FEATURES | November 7, 2014     

The American Dream Moves South Why Chile has become the most important country in the Americas for Latin American migrants

When Chilean democracy was restored in 1990, one in every 125 of the country’s residents was foreign born. Last year, with Chile standing as Latin America’s most developed nation, one in every 44 Chilean residents was foreign born. The huge rise in immigrants reflects Chile’s economic rise as well as its democratic consolidation. Though the US continues to be the country of choice for most Latin Americans who migrate – and Canada second – the difficulties associated with pursuing the Sueño Americano (American Dream) are leading a growing number of Latin Americans to look for an alternative in the increasingly attractive Sueño Chileno (Chilean Dream).

After decades during which the road to a better life seemed inevitably linked with migrating outside the region, recent economic progress in some countries – Chile, Colombia, Ecuador, Panama and Peru – has made migration within Latin America an increasingly attractive option for those who look beyond their national borders for upward mobility. Of all these countries, it is Chile that has become the destination of choice for a growing number of Latin American migrants. The signalling effect for the rest of the region should not be underestimated: as people in other Latin American countries make Chile their new home, the country’s market-friendly economic policies and its focus on strengthening democratic institutions are not going unnoticed in other regional capitals. Unlike the American Dream, often seen as culturally distant from, or otherwise foreign to, the realities of the region, the growing footprint of a Sueño Chileno has many nationals of neighbouring countries reasoning that if Chile can enter the club of industrialized countries, so too can their own countries.

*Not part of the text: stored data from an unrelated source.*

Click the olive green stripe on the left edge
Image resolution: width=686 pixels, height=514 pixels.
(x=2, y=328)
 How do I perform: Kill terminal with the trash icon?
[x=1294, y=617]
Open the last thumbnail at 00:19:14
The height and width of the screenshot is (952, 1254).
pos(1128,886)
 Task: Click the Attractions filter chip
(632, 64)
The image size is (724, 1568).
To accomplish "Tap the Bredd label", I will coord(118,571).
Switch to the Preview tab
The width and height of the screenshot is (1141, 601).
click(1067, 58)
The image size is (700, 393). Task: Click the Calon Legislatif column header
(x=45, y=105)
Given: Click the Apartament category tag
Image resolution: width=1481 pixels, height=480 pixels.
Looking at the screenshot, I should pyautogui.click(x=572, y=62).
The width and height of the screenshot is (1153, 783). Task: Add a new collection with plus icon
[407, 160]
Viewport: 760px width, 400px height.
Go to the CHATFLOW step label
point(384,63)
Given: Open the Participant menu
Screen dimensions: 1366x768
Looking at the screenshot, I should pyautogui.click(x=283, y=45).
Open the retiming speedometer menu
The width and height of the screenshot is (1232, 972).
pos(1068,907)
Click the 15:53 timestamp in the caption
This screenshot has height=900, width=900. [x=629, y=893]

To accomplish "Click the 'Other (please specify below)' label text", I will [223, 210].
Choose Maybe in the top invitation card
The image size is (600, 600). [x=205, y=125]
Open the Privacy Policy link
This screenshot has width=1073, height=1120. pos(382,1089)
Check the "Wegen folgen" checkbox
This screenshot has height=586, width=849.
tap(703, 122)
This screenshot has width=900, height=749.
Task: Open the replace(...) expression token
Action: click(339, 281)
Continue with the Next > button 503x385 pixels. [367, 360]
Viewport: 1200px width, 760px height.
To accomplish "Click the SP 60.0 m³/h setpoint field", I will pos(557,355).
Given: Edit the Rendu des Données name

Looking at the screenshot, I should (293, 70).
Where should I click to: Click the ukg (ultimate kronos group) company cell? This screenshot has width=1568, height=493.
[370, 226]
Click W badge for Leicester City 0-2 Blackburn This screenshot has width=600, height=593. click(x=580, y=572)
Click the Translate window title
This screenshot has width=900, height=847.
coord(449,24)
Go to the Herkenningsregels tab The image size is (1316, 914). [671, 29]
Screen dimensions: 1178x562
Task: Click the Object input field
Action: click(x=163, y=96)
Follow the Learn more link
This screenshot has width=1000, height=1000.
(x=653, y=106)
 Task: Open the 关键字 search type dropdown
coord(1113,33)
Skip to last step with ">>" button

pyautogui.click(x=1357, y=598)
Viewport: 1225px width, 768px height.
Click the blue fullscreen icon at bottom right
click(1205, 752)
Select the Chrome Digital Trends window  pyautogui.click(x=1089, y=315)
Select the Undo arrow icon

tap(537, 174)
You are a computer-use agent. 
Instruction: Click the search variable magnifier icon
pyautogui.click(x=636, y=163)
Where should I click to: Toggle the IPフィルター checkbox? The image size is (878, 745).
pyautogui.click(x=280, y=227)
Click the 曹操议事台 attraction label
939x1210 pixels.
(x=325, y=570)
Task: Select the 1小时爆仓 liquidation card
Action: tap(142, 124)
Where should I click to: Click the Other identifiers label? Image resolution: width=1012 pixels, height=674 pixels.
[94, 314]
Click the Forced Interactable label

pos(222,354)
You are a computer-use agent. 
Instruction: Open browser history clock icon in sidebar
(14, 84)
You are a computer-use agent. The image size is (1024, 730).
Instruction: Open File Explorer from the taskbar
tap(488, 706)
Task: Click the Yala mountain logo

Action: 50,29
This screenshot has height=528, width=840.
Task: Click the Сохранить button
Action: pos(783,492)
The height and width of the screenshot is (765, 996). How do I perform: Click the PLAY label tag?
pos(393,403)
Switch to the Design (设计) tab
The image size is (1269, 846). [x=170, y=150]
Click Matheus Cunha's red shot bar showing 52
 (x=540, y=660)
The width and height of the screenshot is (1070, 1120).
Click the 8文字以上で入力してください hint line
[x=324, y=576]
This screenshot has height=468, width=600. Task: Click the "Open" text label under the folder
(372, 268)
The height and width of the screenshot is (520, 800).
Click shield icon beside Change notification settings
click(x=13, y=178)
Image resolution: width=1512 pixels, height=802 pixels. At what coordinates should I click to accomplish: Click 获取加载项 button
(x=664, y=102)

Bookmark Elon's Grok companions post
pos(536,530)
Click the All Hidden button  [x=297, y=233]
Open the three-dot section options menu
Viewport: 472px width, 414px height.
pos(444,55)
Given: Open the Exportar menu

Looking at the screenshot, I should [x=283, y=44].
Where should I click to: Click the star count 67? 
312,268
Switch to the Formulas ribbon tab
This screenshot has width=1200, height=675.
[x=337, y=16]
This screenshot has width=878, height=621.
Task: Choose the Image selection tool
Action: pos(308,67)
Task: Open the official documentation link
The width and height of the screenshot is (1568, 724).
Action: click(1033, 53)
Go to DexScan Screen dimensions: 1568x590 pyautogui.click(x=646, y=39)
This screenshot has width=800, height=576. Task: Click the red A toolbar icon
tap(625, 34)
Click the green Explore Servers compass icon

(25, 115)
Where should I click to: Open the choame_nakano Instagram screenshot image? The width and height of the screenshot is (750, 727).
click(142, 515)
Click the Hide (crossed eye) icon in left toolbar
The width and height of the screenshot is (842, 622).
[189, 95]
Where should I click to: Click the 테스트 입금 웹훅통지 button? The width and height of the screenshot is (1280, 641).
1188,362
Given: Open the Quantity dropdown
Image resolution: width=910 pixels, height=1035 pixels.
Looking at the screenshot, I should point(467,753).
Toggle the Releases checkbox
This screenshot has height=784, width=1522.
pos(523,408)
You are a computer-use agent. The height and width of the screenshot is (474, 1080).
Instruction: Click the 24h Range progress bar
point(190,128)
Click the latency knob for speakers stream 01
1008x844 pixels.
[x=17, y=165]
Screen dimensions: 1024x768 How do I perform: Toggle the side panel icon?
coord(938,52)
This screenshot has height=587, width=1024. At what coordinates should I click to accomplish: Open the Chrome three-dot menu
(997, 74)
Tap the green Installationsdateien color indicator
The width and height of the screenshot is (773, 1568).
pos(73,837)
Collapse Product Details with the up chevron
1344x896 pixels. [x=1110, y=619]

Migrants typically follow economic opportunity. They also take into account the difficulties of entering and integrating into countries with greater economic opportunities than their homeland. Historically, as Latin American countries have suffered from periods of rapid, pro-cyclical economic growth followed by periods of stagnation or outright recession or bust, migratory waves have not been permanent or otherwise stable in the region. As late as the 19th century, mining booms attracted migrants to Brazil, Peru and northern Chile. Argentina and southern Brazil became destinations of choice for millions of Europeans in the late 19th and early 20th centuries due to rapid growth produced by their entry into international markets as a result of improved transportation networks – to wit, railroads to connect the agriculturally rich areas with port cities, and engine-powered vessels to transport goods from the Americas to Europe. Subsequent economic crises slowed and even reversed these migration waves. More recently, a period of export-oriented growth in the region, induced by the high demand for raw materials and agricultural goods from China and elsewhere in Asia, has not resulted in renewed interest for migratory waves from the rest of the world to Latin America. But within Latin America proper, people are increasingly mobile and migratory waves are increasing.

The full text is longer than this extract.